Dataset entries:
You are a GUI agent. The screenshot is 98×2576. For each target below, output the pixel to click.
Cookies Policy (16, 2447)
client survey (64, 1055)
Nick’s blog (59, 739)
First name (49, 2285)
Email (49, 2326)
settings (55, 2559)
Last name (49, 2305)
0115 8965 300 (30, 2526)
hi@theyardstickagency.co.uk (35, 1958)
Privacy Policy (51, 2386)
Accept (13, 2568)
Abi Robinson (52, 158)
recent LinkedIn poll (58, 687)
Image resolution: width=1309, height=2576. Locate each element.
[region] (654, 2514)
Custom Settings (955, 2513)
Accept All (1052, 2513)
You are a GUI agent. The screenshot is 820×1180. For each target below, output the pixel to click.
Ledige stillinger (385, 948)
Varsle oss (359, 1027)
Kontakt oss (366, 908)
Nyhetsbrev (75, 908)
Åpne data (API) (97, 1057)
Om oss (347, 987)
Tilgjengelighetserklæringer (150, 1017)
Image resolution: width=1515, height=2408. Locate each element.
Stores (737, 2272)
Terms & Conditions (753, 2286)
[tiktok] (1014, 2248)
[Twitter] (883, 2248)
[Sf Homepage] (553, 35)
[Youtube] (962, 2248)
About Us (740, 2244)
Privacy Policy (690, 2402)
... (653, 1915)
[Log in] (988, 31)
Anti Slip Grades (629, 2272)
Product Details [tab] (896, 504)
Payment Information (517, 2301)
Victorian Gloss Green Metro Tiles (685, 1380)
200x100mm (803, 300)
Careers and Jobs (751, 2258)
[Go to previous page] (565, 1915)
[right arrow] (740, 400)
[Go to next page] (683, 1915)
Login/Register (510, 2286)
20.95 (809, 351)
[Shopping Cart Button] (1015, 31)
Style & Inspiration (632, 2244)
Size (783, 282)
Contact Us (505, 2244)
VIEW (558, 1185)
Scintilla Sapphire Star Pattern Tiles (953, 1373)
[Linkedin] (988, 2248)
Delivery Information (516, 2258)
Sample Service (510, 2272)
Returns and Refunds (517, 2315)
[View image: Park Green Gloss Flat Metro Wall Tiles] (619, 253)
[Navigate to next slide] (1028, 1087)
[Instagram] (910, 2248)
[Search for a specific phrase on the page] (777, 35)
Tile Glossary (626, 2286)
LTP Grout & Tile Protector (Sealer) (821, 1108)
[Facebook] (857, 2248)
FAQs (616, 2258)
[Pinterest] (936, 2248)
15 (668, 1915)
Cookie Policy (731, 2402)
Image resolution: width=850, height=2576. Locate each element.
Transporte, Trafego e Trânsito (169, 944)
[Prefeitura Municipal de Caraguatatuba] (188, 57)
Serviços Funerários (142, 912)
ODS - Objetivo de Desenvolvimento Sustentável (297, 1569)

• **INSTRUCTIONS FOR THE TASK**:
Please determine how many lines in the entries contain the word "Policy" and answer with the number alone.

• **RESULT OF THE EXERCISE**:
4